Inspecting the Float Model - 3.0 English

Vitis AI User Guide (UG1414)

Document ID
UG1414
Release Date
2023-02-24
Version
3.0 English
VitisInspector is an experimental new feature introduced in Vitis AI 2.5 to inspect a float model and show partition results for a given DPU target architecture, together with some indications on why the layers are not mapped to DPU. Without target, you can only show some general, target-independent inspection results. Assign target to get more detailed inspect results for it.
Note: This feature in only available for default pof2s quantize strategy due to DPU limitations. This feature is experimental, please contact us if you encounter any bugs or problems.
The following codes show how to inspect a model.

model = tf.keras.models.load_model(‘float_model.h5’)
from tensorflow_model_optimization.quantization.keras import vitis_inspect
inspector = vitis_inspect.VitisInspector(target="DPUCADF8H_ISA0")
inspector.inspect_model(model, 
                        plot=True, 
                        plot_file="model.svg", 
                        dump_results=True, 
                        dump_results_file="inspect_results.txt", 
                        verbose=0)
target
string or None, the target DPU to deploy this model. It can be a name string (for example, DPUCAHX8L_ISA0), a JSON file path (for example, ./U50/arch.json) or a fingerprint. If set to None, no target will be applied and only some general, target-independent inspect results will be shown. The default value is None.
model
tf.keras.Model instance, the float model to be inspected. Float model should have concrete input shapes. Build the float model with concrete input shapes or call inspect_model with the input_shape argument.
input_shape
list(int) or list(list(int)) or tuple(int) or dictionary(int),  contains the input shape for each input layer. Use default shape info in the input layers if not set. Use list of shapes for multiple inputs, for example inspect_model(model, input_shape=[1, 224, 224, 3]) or inspect_model(model, input_shape=\[[None, 224, 224, 3], [None, 64, 1]]). All dimensions should have concrete values, and batch_size dimension should be None or int.  If the input shape of the model is variable like [None, None, None, 3], you need to specify a shape like [None, 224, 224, 3] to generate the final quantized model.
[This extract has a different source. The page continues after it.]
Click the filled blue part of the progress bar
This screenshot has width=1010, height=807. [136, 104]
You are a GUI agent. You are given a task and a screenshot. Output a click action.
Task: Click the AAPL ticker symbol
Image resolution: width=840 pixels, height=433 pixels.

The default value is None.
plot
bool, whether to plot the model inspect results by graphviz and save image to disk. It is helpful when you need to visualize the model inspection results together with some modification hints. Note that only part of output file types can show the hints, such as .svg.The default value is False.
plot_file
string, file path of model image file when plotting the model. The default value is model.svg.
dump_results
bool, whether to dump the inspect results and save text to disk. More detailed layer-by-layer results than screen logging will be dumped to the text file. The default value is False.
dump_results_file
string, file path of inspect results text file. The default value is inspect_results.txt.
verbose
int, the logging verbosity level. More detailed logging results will be shown for higher verbose value. The default value is 0.
Note: A known issue about multi-outputs pattern: 1) Due to Xcompiler's pattern matching problem, when the convolution or add layer has multiple output layers and one of which is a relu activation layer, the result of relu layer may be incorrect. 2) When the relu-like activation layer is followed by multiple convolutional layers, the result of convolutional layer may be incorrect. This issue will be fixed in a later version.